E nada disto esclareceu a recorrente.

            Em segundo, porque o pouco que existe no processo dá conta de que o recorrido não terá levantado especiais objecções a contribuir para o sustento da filha enquanto esta foi menor, como decorre da circunstância de ter sido fixada por acordo a prestação alimentar vigente à data em que ela atingiu a maioridade.

            Se, durante a menoridade da filha, o recorrido se predispôs à conciliação para prover (em parte, pelo menos) às suas necessidades básicas, não é de excluir que o volte a fazer depois da maioridade. Por maioria de razão, até, em virtude de não estarem presentes, agora, os motivos que levam, tantas vezes, os pais ao desentendimento quando se trata de regular o poder paternal dos filhos: as mágoas de um casamento mal sucedido e, eventualmente, de um divórcio doloroso e conturbado.

            Sobretudo, se houver alguém com capacidade, experiência e conhecimento bastantes para liderar o processo e que saiba aproveitar a afectividade conatural ao relacionamento pai/filha para aproximar posições talvez não muito distanciadas.

            Como quer que seja, nada há nos autos que possa ser visto como um obstáculo intransponível ao entendimento entre a recorrente e o recorrido, seja ao nível da matéria de facto alegada, onde aquela não vai além da invocação das promessas não cumpridas, seja no plano da prova documental.

            Do que deflui que se não configura, no caso, uma situação de verdadeiro litígio, pelo que não é legalmente admissível o afastamento da fase de formação de acordo das partes, a ter lugar perante o conservador do registo civil.
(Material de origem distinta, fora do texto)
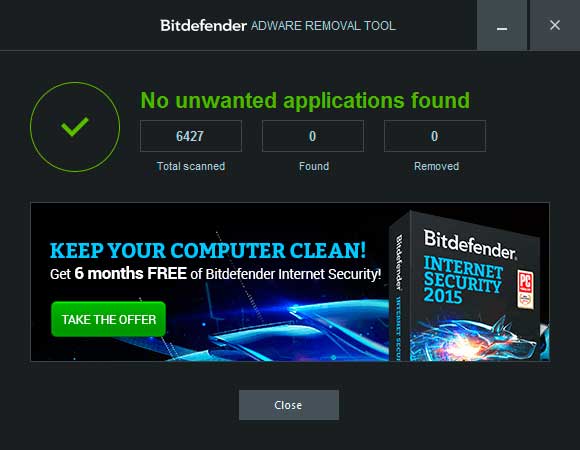
Task: Click the Removed label
Action: [436, 166]
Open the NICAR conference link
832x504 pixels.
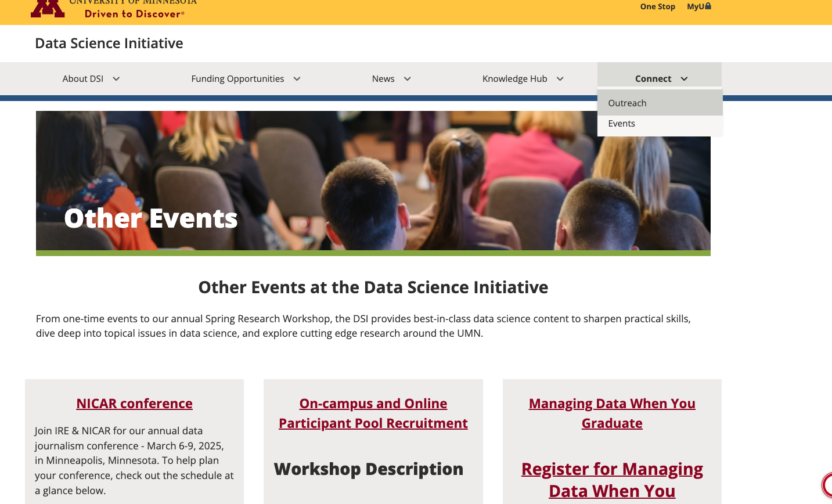point(134,404)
            O recurso terá, assim, de improceder.

            IV. Sumário:

           

            1) O procedimento tendente à atribuição de alimentos a filho maior ou emancipado, previsto no artigo 1880.º do Código Civil, é da competência, em princípio, do conservador do registo civil.

            2) O conservador, no entanto, só tem competência decisória no caso de não haver oposição, ou, havendo-a, desde que as partes se conciliem.
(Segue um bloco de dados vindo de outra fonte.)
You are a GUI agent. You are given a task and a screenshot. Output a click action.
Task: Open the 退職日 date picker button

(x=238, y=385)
            3) Mas se existir entre os interessados uma situação de conflito de ordem tal que seja de prever a inviabilidade do acordo, a competência para o processo cabe somente aos tribunais. 
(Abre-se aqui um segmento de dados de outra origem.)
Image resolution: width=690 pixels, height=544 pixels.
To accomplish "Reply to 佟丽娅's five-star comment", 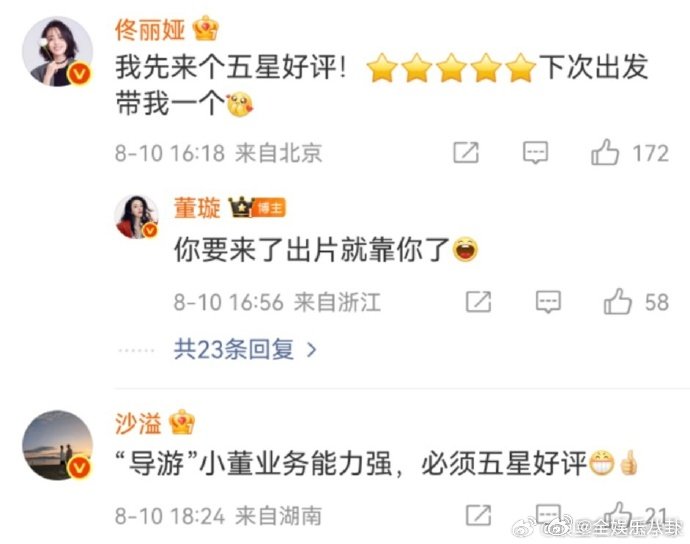I will tap(536, 153).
            4) Não basta a mera alegação do requerente de não ser previsível a conciliação para que a competência seja deferida ao tribunal, sendo necessário, antes, que ocorram elementos objectivos de onde a conclusão se possa extrair.

            5) Não se verifica tal situação de conflito, se o filho se limita a alegar que o pai se comprometeu a custear-lhe os estudos e não cumpriu.

            V. Decisão:

            Perante o que se deixou exposto, acorda-se em julgar a apelação improcedente e, por via de consequência, em confirmar a decisão recorrida.

            Custas pela recorrente, sem prejuízo do benefício do apoio judiciário concedido.


[1] A indicação do mês deve-se a lapso evidente, uma vez que o diploma em causa foi publicado a 13 de Outubro.
[2] Por erro de simpatia, provavelmente, a recorrente reporta o diploma a 13 de Setembro, quando, como já se referiu, o mesmo é de 13 de Outubro.
[3] Previsto no artigo 1412.º do Código de Processo Civil.
[4] Foi a posição adoptada, por exemplo, no acórdão da Relação de Guimarães, de 01.02.2007, processo n.º 64/07-02, nos acórdãos da Relação de Lisboa, de 10.07.2008 e de 25.11.2008, processos n.ºs 5243/2008-6 e 5510/2008-1, respectivamente, e no acórdão da Relação de Coimbra, de 01.04.2009, processo n.º 49-C/1995.C1, todos acessíveis em www.dgsi.pt.